++++ Passage to read

ABERDEEN – Whereas Census data states the average American family has 1.86 children, wildlife biologist Bob Tarter has roughly 50, if you count all the exotic animals.
“These animals need a family feel, too, even if it’s a different species. I’m in charge of the family; I’m still dad and everybody has to know their place. Even if it is an awkward living situation,” Tarter said.
Domesticated dogs help raise kangaroos and an eight-week old bobcat plays with the family’s 22-month-old son under close supervision.
Growing up on a South Illinois dairy farm, Tarter was born an outdoors enthusiast. After managing an 8,000-acre in Indiana and researching waterfowl with Ducks Unlimited in North Dakota, he found the opportunity of traveling to schools showcasing animal shows with a Tennessee-based company. Soon enough, he had the option to purchase the company and in 2005, Tarter formed the Natural History Education Company of the Midsouth.
A regular fixture to the Bukka White Festival, Tarter will bring his Creatures of the Night program this year. The program features a straw-colored fruit bat with a 32-inch wingspan; an amphauma, which is a large aquatic salamander found in the Mississippi River; a nine-banded armadillo that can consume 1,000 fire ants per minute; a Virginia possum; a raccoon; and a bobcat.
Tarter complimented each of the animals with lessons in water quality, mosquito-bourne disease control and house fire prevention.
Tarter will perform two shows Saturday at 1 and 3 p.m.

++++++++
++++ Raw data

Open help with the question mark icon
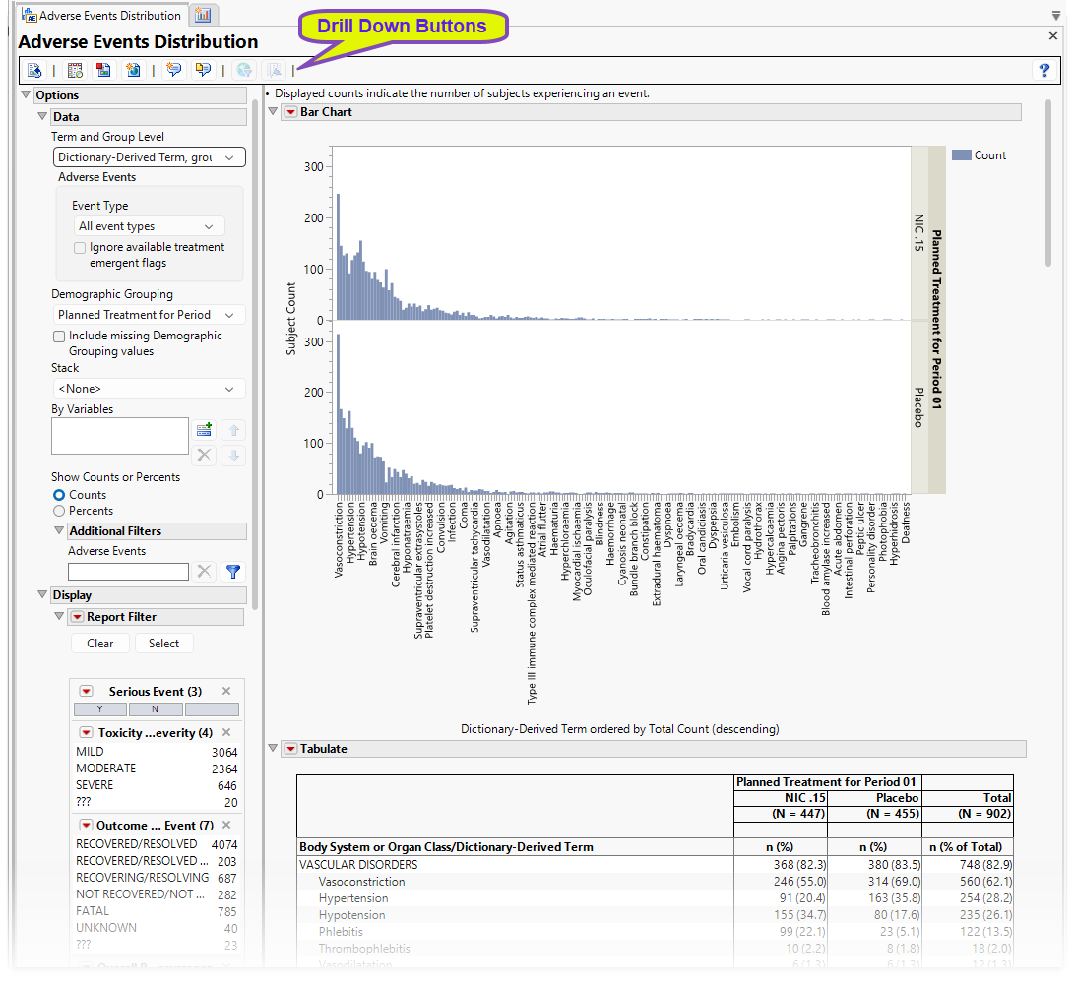Screen dimensions: 1075x984 pos(1044,70)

++++++++

- **Work instructions**
A: According to the article about Bob Tarter, in what year did he form the Natural History Education Company of the Midsouth?
B: From the article about Bob Tarter, return the text from "Tarter complimented each" up to and including "1 and 3 p.m.".
C: Say whether each statement agrees with the article about Bob Tarter. Answer yes or no, and quote the words from the article that decide it.
(i) Tarter grew up on a dairy farm in South Illinois.
(ii) The fruit bat in the Creatures of the Night program has a 40-inch wingspan.
(iii) Tarter will perform three shows on Saturday.

- **Responses per task**
A: 2005

B:
Tarter complimented each of the animals with lessons in water quality, mosquito-bourne disease control and house fire prevention.
Tarter will perform two shows Saturday at 1 and 3 p.m.

C:
(i) Yes: "Growing up on a South Illinois dairy farm, Tarter was born an outdoors enthusiast."
(ii) No: "a straw-colored fruit bat with a 32-inch wingspan"
(iii) No: "Tarter will perform two shows Saturday at 1 and 3 p.m."